Billed as "Alice Cooper's Hallowe'en Night of Fear 3", this was a golden opportunity for his Scottish "kiddies" to join Cooper in celebrating a festival he claimed to have "almost invented".

The punters went for it, of course, and the venerable old hall was positively groaning under the weight of assorted zombies, ghouls and the like.

It was surprising that Alice produced – for him – an almost restrained performance. Not restrained as in the usual definition of the word, of course. We still had the costumes, the props, the pyro and the glitter bombs. There were just fewer of them. For example, with no Killer sequence in this set, there were no hangings, usually de rigueur in an Alice Cooper show. The closest we came to it was during Feed My Frankenstein, when our anti-hero was strapped to a machine and vanished in a cloud of sparks and smoke, only to reappear in the guise of a 10-foot monster. The live boa constrictor made a welcome return, although what the poor creature made of being held aloft while the band belted out Devil's Food is anyone's guess.

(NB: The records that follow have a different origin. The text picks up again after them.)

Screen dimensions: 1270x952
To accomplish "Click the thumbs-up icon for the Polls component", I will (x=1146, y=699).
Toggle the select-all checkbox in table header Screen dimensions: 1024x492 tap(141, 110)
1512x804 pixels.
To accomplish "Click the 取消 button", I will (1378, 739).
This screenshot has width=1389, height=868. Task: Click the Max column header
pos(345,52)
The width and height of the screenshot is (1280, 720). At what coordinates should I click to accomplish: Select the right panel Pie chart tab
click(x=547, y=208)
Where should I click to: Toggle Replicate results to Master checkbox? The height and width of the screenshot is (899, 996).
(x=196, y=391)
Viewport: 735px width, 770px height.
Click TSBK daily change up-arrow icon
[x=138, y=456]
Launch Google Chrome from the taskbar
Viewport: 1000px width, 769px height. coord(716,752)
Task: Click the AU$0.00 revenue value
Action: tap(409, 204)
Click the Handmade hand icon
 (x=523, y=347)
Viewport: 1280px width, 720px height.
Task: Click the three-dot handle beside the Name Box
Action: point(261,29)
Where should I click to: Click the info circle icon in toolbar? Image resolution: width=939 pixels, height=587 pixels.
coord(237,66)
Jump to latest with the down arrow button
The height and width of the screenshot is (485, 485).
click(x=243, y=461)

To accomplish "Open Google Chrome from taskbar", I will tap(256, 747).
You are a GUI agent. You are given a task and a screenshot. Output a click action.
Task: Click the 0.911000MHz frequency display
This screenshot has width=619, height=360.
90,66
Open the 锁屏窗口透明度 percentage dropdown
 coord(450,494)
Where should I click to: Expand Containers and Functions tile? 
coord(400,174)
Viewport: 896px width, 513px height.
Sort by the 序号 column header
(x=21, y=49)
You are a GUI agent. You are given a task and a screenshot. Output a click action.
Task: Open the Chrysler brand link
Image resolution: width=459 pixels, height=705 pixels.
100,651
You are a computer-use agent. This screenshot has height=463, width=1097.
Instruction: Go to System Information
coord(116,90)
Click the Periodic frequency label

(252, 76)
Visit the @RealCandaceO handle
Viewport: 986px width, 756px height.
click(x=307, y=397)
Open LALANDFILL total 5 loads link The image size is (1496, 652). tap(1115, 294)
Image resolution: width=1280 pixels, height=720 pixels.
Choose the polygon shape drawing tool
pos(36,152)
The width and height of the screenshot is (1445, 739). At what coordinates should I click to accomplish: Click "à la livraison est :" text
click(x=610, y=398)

That said, it was a fine show. The artist formerly known as Vincent Furnier was in excellent voice and showed no sign of slowing down. The reduced level of pantomime left room for more songs, including a dead rock stars section, which covered The Doors, The Who, Jimi Hendrix and John Lennon – and his excellent band did them considerable justice. From opener Hello, Hooray, via new material like Caffeine, to closer Poison, it was classic Alice. He was rock's first out-and-out showman and he remains the best.